Jeune Afrique : la Chine devient le premier fournisseur d’armes en Afrique de l’Ouest

Rédaction : Aminata Diallo
Un rapport publié par le magazine français Jeune Afrique met en lumière la montée en puissance de la Chine comme premier fournisseur d’armes en Afrique de l’Ouest, au détriment des partenaires occidentaux traditionnels.
Selon l’analyse signée par la journaliste Maïlys Doduoy, 26 % des importations d’armements de la région entre 2020 et 2024 proviennent de la Chine, confirmant un basculement progressif des équilibres militaires. Pékin est désormais le principal fournisseur d’armes et d’équipements militaires en Afrique de l’Ouest, d’après des données citées par Institut international de recherche sur la paix de Stockholm.
Cette progression s’explique par une hausse spectaculaire de la demande régionale, les importations d’armes ayant augmenté de 100 % par rapport à la période 2015-2019, et de 82 % comparativement à 2010-2014. Dans ce contexte, les équipements chinois se sont imposés comme une alternative attractive, à la fois plus abordable financièrement et moins soumise aux conditions politiques et aux restrictions liées aux droits humains imposées par des pays comme la France ou les États-Unis.
Les pays ayant enregistré les plus fortes hausses de commandes sont notamment le Burkina Faso, le Mali, le Niger, la Mauritanie, la Côte d’Ivoire et le Sénégal.
Le rapport souligne que les acquisitions varient selon les priorités nationales. Des pays confrontés à de fortes menaces sécuritaires et à des contraintes budgétaires, comme le Mali, ont privilégié les véhicules blindés, l’armement léger et les drones. À l’inverse, des États disposant de capacités financières plus importantes et d’un environnement sécuritaire plus stable, comme l’Algérie ou le Maroc, se sont orientés vers des systèmes navals et des équipements stratégiques destinés à la protection des frontières.

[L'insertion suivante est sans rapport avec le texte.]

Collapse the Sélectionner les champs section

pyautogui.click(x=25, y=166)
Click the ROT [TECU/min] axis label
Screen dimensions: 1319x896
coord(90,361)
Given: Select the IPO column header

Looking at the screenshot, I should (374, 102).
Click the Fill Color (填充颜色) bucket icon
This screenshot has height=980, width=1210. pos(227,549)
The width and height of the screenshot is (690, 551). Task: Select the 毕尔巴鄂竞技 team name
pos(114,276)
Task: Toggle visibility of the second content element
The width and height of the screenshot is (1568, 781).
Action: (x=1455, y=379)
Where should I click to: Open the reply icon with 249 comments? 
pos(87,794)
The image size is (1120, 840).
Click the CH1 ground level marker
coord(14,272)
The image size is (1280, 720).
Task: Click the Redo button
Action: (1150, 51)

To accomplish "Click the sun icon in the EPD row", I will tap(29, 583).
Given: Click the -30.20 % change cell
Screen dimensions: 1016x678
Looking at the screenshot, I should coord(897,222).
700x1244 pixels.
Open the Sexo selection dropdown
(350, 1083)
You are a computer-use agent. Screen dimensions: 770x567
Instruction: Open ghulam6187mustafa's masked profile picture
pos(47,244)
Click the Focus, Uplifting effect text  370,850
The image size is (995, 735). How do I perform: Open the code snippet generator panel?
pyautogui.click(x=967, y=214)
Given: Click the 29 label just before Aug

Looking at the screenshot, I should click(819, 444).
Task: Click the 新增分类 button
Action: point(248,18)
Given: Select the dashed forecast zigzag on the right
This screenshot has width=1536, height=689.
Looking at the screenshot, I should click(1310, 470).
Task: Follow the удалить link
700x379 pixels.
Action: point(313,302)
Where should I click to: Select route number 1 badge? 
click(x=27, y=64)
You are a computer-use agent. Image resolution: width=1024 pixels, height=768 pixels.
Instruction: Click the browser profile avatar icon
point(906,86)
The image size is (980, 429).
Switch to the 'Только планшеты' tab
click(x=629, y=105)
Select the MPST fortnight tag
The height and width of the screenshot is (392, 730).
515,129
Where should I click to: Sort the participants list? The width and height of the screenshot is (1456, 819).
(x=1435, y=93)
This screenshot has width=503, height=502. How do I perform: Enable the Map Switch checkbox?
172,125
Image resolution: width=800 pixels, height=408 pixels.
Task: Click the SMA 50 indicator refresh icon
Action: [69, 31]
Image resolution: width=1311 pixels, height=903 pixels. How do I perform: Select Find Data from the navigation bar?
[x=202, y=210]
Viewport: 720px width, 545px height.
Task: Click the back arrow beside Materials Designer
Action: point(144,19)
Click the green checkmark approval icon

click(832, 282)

Selon le International Institute for Strategic Studies, ces ventes profitent également à la Chine, qui peut tester ses équipements en conditions réelles, soutenir son industrie de défense et étendre l’activité de ses entreprises à l’international.
La société publique NORINCO apparaît comme l’acteur chinois le plus actif sur le continent. L’ouverture d’un bureau au Sénégal en 2023 illustre la volonté de Pékin de consolider sa présence en Afrique de l’Ouest.
Le véhicule blindé VN-22 figure parmi les équipements les plus répandus : selon les données citées, près de 70 % des armées africaines disposent aujourd’hui de blindés de fabrication chinoise. Le Burkina Faso arrive en tête des acheteurs avec 122 véhicules acquis entre 2015 et 2024, devant le Nigeria (118) et le Mali (105).
Au-delà de la fourniture d’armes, NORINCO participe également à des programmes de formation et de transfert de technologie, notamment en Ouganda et au Nigeria, renforçant ainsi la coopération militaire avec Pékin.
Enfin, le rapport rappelle les mises en garde du Atlantic Council, qui alerte sur le recul de l’influence américaine en Afrique de l’Ouest face à l’expansion militaire chinoise, illustrée par des exercices conjoints, des escales navales et de nombreuses visites de hauts responsables militaires au cours des deux dernières décennies.